Quando, invece, una situazione di fatto sia accertata come denotante unicamente il fine diretto dello sfruttamento economico, da conseguirsi a cura ed a rischio del concessionario, in unità di tempo pur esigue, ma tali da consentire in linea pratica la realizzazione dell'uso appositamente qualificato dalle parti a proposito della concessione dell'immobile, e sia altresì pacifica la completa mancanza dell'intento (che ha luogo nel comodato) di venire incontro ad una contingente necessità altrui con il conferire un uso personale e transeunte della cosa, ma accompagnato, stante la gratuità, dallo ius restituendi, tutto ciò fa sì che il rapporto debba essere ricondotto negli schemi giuridici del contratto di locazione.

Per completezza, con riferimento all'opponibilità del contratto di comodato, con datate pronunce, i giudici di legittimità (Cass. civ., sez. III, 9 agosto 1968, n. 2940; Cass. civ., sez. III, 27 gennaio 1964, n. 195) avevano statuito che l'acquirente di un immobile non può risentire pregiudizio dall'esistenza di un comodato, anche se concluso dal venditore per un tempo corrispondente alla durata della vita del comodatario, atteso che, per effetto del trasferimento in suo favore, il compratore acquista ipso iure il diritto di far cessare il godimento da parte del comodatario e di ottenere la piena disponibilità della cosa.

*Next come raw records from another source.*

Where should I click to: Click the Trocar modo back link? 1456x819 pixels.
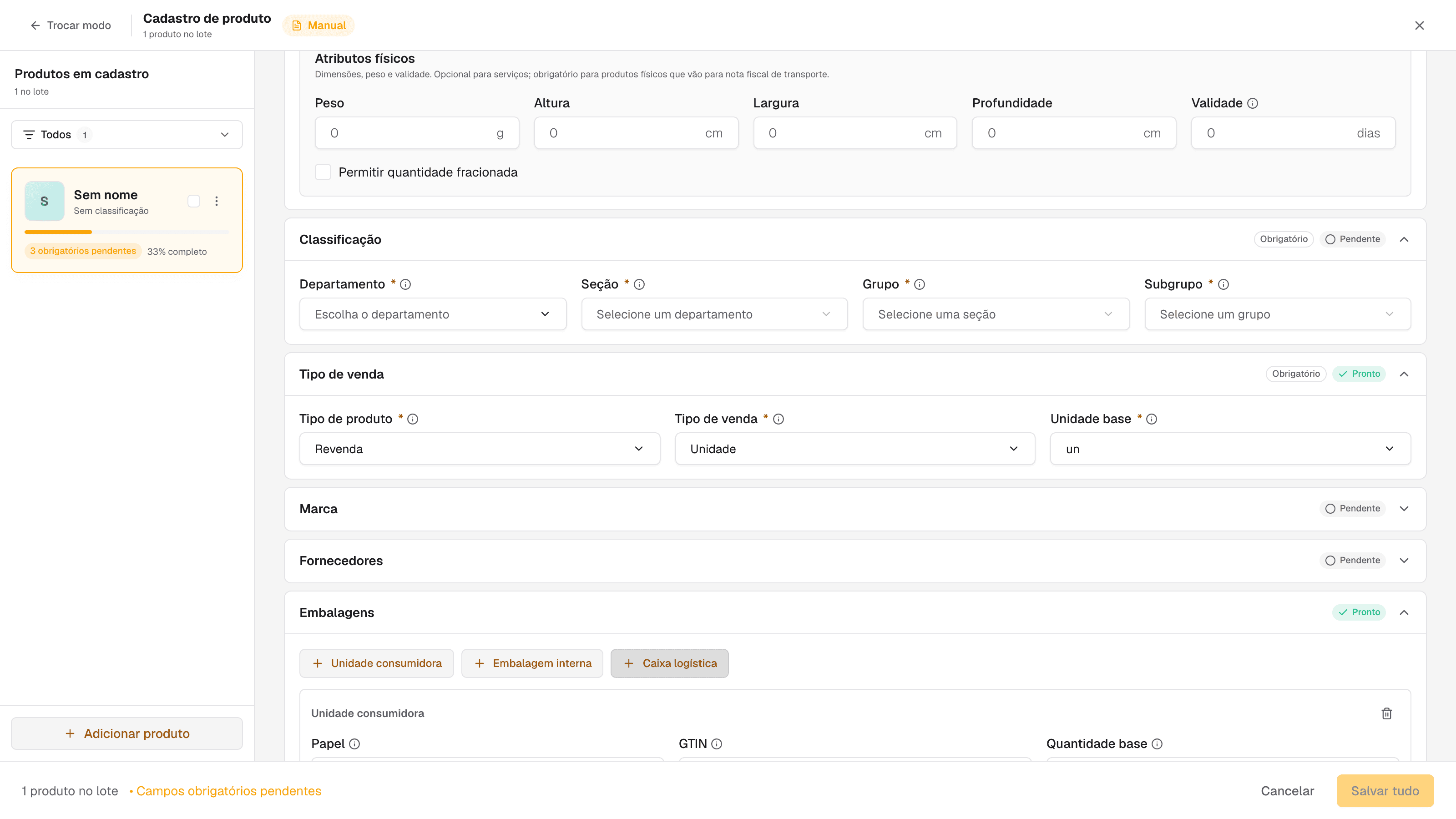point(70,25)
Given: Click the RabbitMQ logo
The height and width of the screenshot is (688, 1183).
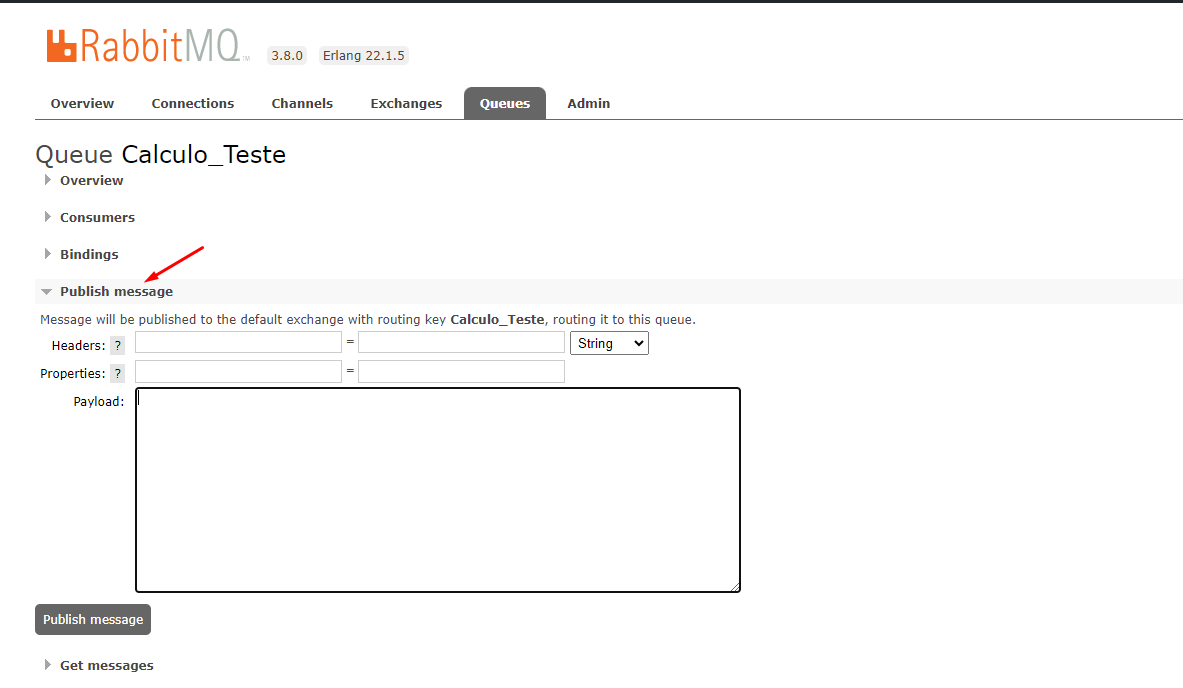Looking at the screenshot, I should coord(146,46).
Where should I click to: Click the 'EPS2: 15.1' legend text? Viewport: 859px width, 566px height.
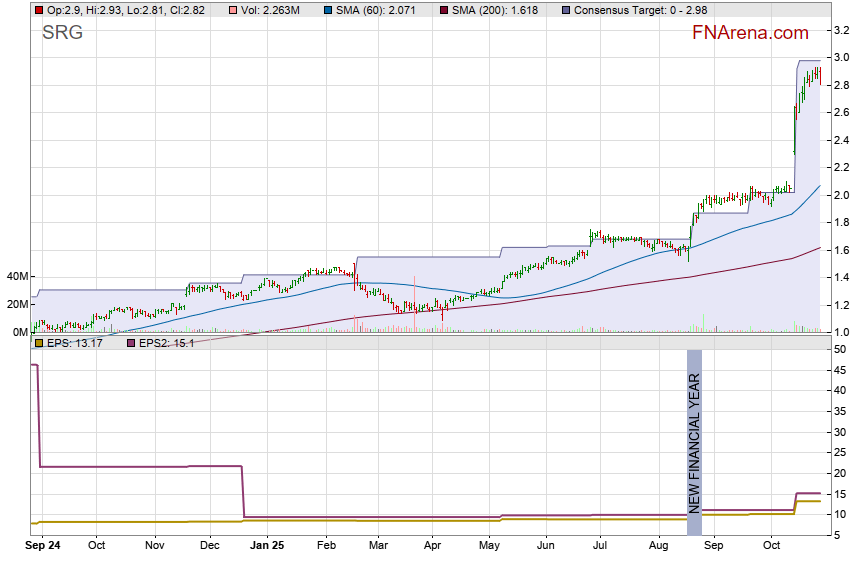166,343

In tempi più recenti, si è ribadito (Cass. civ., sez. III, 18 gennaio 2016, n. 664) che il contratto di comodato di immobile, stipulato dall'alienante di esso in epoca anteriore al suo trasferimento, non è opponibile all'acquirente del bene, non estendendosi ai rapporti diversi dalla locazione - dove, invece, vige il principio emptio non tollit locatum , nel senso che l'acquirente di un bene, che il venditore aveva in precedenza dato in locazione, è tenuto a rispettare il contratto di locazione stipulato dal suo dante causa con un terzo - le disposizioni, di natura eccezionale, di cui all'art. 1599 c.c., sicché l'acquirente non può risentire alcun pregiudizio dall'esistenza del rapporto di comodato, stante il suo diritto di far cessare in qualsiasi momento, ad libitum, il godimento del bene da parte del comodatario.

Riferimenti

Chiesi, Commento all'art. 1571 c.c., in Codice delle locazioni diretto da Celeste, Milano, 2020, 9;

Palombella, Comodato valido anche se le parti prevedono di sostituirlo con una locazione, in Dirittoegiustizia.it, 2011;

Bizzarro, L'incerto confine tra comodato modale e locazione, in Riv. giur. Molise e Sannio, 2008, fasc. 2, 39;

Irti, L'assegnazione della casa familiare in comproprietà, locazione e comodato, in Famiglia, persone e successioni, 2008, 926;

Scarpa, Detenzione della casa data all'ex moglie: comodato, locazione o precario oneroso?, in Immob. & diritto, 2006, fasc. 1, 10;

Riccio, Comodato modale, locazione e precario immobiliare oneroso, in Riv. giur. Molise e Sannio, 2004, 56;

Celeste, Il recupero dell'immobile concesso in locazione o in comodato nell'esercizio concorrente di azioni reali e personali, in Rass. loc. e cond., 2004, 37;

De Tilla, Sulla differenza tra locazione e comodato, in Riv. giur. edil., 2001, I, 323;

Stanchi, Comodato, comodato modale e locazione, in Giur. it., 1998, 1128.